### PROBLEM
Using the records below, give the number of lines where the string "agent" shows up. Add nothing to it.

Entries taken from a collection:
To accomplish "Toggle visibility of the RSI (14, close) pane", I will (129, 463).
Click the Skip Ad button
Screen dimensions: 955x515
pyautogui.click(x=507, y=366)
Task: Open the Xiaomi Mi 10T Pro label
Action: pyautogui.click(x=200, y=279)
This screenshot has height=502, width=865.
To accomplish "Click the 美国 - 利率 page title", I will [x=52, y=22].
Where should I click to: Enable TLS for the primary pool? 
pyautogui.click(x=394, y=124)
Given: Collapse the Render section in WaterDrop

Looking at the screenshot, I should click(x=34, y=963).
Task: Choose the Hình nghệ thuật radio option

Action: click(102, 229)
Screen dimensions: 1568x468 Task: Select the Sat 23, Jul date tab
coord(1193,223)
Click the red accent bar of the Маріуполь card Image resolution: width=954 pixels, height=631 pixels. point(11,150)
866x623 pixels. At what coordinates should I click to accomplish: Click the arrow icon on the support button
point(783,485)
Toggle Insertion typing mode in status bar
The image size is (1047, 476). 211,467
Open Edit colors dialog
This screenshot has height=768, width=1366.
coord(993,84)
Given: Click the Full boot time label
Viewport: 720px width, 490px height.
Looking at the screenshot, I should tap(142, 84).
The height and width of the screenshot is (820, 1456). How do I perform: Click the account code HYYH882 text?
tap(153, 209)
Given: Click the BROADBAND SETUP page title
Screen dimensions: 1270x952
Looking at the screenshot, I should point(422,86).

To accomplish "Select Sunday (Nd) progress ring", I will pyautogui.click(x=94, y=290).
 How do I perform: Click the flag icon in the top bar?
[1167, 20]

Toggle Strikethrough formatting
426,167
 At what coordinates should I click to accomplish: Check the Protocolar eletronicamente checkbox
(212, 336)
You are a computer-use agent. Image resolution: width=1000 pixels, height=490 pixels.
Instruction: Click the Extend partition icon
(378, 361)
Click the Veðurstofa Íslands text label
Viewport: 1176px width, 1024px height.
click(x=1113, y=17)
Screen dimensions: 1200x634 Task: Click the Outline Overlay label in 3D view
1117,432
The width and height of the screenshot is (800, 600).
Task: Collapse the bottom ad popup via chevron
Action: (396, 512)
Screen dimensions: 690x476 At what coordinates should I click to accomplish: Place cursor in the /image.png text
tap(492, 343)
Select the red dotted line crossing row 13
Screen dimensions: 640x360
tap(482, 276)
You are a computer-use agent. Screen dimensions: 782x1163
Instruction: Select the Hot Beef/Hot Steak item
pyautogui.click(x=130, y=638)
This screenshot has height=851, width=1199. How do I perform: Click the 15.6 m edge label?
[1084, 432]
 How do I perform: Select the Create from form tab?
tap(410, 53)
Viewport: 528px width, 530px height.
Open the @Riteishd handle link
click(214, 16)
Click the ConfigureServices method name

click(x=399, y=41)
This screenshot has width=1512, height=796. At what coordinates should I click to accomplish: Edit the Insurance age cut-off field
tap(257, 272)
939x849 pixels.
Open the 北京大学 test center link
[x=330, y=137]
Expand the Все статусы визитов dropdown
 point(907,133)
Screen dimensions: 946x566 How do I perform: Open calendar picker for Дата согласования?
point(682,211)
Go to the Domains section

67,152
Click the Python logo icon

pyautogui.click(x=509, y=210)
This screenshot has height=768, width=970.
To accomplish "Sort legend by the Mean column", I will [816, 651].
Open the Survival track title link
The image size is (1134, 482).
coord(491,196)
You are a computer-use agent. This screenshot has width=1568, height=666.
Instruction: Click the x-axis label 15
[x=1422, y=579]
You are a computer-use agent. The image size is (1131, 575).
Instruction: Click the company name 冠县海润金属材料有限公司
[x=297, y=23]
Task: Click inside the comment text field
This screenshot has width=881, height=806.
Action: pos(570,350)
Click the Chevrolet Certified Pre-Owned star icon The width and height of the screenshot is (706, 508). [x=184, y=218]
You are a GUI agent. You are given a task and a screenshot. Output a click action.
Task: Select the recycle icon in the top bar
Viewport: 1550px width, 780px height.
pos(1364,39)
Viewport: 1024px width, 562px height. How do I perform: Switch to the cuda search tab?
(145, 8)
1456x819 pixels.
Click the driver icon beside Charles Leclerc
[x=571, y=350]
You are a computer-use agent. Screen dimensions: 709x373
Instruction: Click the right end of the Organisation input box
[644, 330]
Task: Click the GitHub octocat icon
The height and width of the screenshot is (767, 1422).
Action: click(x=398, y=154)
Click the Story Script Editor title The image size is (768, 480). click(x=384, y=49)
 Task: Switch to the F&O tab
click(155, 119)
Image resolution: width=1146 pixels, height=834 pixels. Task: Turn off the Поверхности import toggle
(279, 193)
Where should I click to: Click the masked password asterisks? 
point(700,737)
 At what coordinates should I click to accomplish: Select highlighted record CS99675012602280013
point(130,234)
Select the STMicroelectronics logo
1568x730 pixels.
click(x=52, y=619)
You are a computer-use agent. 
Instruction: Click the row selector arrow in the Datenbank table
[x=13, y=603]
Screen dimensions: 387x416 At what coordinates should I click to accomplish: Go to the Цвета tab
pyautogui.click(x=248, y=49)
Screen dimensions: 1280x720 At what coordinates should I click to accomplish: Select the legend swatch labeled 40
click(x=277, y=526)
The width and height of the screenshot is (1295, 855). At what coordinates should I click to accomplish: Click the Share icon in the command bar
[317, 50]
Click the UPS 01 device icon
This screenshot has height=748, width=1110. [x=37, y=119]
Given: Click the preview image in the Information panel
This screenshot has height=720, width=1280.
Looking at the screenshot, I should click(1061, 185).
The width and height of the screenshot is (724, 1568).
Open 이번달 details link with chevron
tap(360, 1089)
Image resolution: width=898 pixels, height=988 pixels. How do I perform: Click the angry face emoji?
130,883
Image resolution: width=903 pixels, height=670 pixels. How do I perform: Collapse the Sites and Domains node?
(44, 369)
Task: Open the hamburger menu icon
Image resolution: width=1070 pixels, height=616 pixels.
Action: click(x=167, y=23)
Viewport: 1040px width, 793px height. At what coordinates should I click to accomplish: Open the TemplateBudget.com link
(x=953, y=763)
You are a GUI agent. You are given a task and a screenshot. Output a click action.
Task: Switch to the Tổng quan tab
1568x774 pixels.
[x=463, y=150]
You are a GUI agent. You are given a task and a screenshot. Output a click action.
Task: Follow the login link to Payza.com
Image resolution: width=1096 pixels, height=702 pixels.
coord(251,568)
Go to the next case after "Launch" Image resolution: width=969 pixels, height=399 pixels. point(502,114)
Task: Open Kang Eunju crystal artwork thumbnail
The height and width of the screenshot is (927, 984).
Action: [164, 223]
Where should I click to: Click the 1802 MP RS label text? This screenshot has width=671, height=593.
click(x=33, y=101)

### FINAL ANSWER
9